Bananabrain – there’s a link to Jack Tytell through Rabbi Dov Lior, who endorses the legal group Honenu who are defending Tytell in court. Lior also backs Shapira’s theology:
http://www.hurryupharry.org/2009/11/12/violent-words-lead-to-violence/
generally speaking, we at the spittoon do not get involved in the israel-palestine issue, as it i something of a troll magnet, however we are always keen to highlight excess, stupidity and unpleasantness wherever it may stem from in the religious world. as an observant religious jew (and, i would argue, a religious zionist to boot) i do not think my own co-religionists should be spared the rod. i also am not going to get my capacious knickers in a bunch defining the term “terrorism” so that comments such as the following can be made:
i dislike the way that the hardcore hardalim (that’s national-ultra-religious rightwingers) behave. i detest their hashkafa (worldview) and their blinkered, pig-headed bloody-mindedness. i am *well* aware of the beatings, the burnings and uprootings of orchards, the harassment and intimidation. i am *abundantly* informed of their sinat hinam (causeless hatred) and contempt for any jew who does not share their positions, their ” and their seditious undermining of their own government which, if it continues, will lead not only to further acts of violence and murder (see, i haven’t said “terrorism”) but inevitably to the first jewish civil war since the hasmonean era. all of these are *absolutely* forbidden by the halakhah. who do these people think they are – joshua bin nun? elijah the prophet? the messiah ben yosef? this is nothing but a chillul ha-Shem – a desecration of the Divine Name, a love for the Land that has been perverted into an idolatrous lust – and we all know what G!D Thinks of that.

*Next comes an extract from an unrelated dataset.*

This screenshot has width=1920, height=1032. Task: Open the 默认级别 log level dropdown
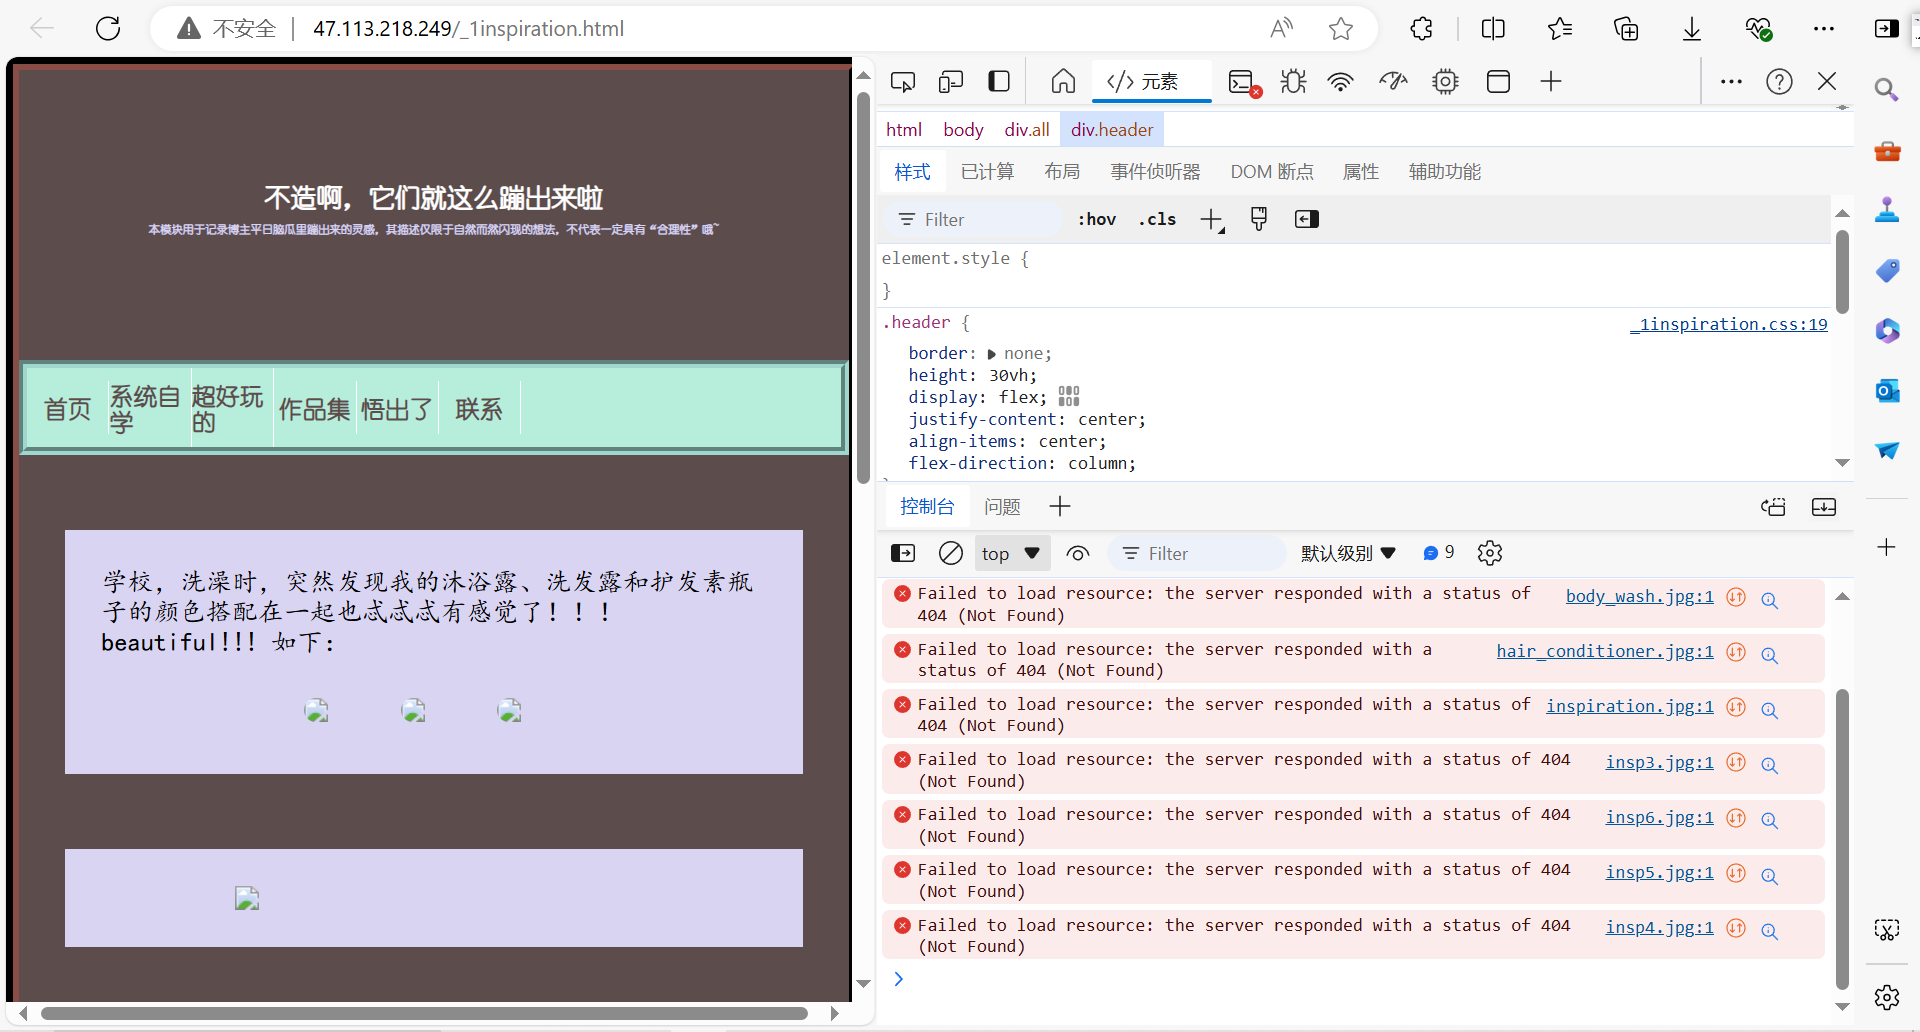pos(1347,553)
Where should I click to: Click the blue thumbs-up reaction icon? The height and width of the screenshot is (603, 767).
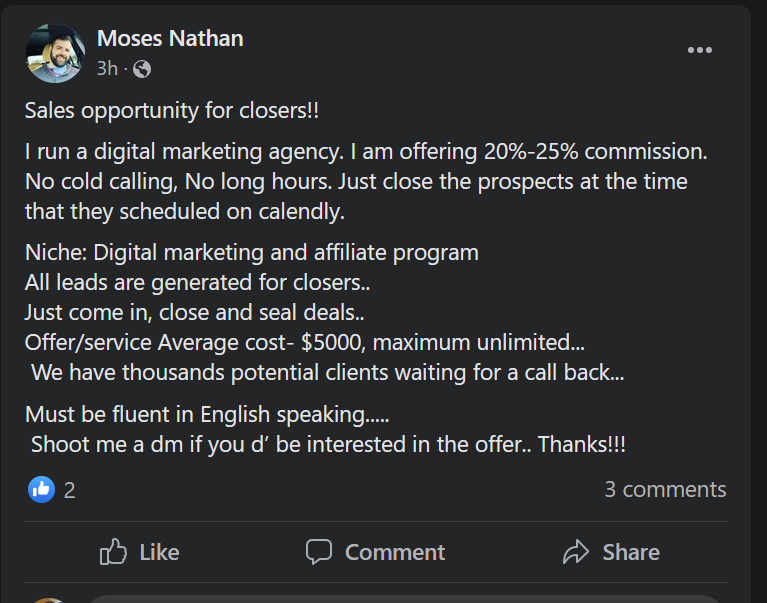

i also have friends and family in the gush and elsewhere in the west bank that i am very fond of and do who i know do *not* share these views. i do not tar everyone with the same brush, but i will *not* participate in a whitewash. i judaism was founded by a patriarch who had the courage to stand against ignorance, bigotry and insane nationalism. i am with abraham abinu on this.